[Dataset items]
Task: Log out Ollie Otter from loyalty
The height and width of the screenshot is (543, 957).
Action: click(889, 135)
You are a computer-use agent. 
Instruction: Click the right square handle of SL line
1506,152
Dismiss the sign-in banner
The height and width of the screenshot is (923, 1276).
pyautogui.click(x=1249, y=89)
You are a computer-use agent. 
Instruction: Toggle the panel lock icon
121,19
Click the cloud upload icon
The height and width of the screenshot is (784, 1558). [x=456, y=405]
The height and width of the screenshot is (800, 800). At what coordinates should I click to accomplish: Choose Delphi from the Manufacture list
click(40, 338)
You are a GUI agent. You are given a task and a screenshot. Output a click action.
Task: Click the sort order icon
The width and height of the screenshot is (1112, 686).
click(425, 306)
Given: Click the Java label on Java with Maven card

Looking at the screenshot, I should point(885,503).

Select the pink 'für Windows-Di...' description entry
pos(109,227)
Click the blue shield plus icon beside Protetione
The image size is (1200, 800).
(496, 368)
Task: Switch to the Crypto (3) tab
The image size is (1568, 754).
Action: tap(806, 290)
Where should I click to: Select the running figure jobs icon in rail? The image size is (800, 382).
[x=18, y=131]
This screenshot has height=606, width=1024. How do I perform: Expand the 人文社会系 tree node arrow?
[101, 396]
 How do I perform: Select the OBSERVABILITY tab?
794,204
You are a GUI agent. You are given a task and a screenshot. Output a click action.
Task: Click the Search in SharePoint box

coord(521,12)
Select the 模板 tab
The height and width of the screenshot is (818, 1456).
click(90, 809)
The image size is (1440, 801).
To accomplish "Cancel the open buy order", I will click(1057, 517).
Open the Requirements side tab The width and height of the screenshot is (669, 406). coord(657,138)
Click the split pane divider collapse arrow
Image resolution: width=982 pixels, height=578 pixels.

- What is required
Output all the lines above, matching them word for word.

- Your response
Task: Log out Ollie Otter from loyalty
The height and width of the screenshot is (543, 957).
Action: click(889, 135)
You are a computer-use agent. 
Instruction: Click the right square handle of SL line
1506,152
Dismiss the sign-in banner
The height and width of the screenshot is (923, 1276).
pyautogui.click(x=1249, y=89)
You are a computer-use agent. 
Instruction: Toggle the panel lock icon
121,19
Click the cloud upload icon
The height and width of the screenshot is (784, 1558). [x=456, y=405]
The height and width of the screenshot is (800, 800). At what coordinates should I click to accomplish: Choose Delphi from the Manufacture list
click(40, 338)
You are a GUI agent. You are given a task and a screenshot. Output a click action.
Task: Click the sort order icon
The width and height of the screenshot is (1112, 686).
click(425, 306)
Given: Click the Java label on Java with Maven card

Looking at the screenshot, I should point(885,503).

Select the pink 'für Windows-Di...' description entry
pos(109,227)
Click the blue shield plus icon beside Protetione
The image size is (1200, 800).
(496, 368)
Task: Switch to the Crypto (3) tab
The image size is (1568, 754).
Action: tap(806, 290)
Where should I click to: Select the running figure jobs icon in rail? The image size is (800, 382).
[x=18, y=131]
This screenshot has height=606, width=1024. How do I perform: Expand the 人文社会系 tree node arrow?
[101, 396]
 How do I perform: Select the OBSERVABILITY tab?
794,204
You are a GUI agent. You are given a task and a screenshot. Output a click action.
Task: Click the Search in SharePoint box

coord(521,12)
Select the 模板 tab
The height and width of the screenshot is (818, 1456).
click(90, 809)
The image size is (1440, 801).
To accomplish "Cancel the open buy order", I will click(1057, 517).
Open the Requirements side tab The width and height of the screenshot is (669, 406). coord(657,138)
Click the split pane divider collapse arrow
Image resolution: width=982 pixels, height=578 pixels.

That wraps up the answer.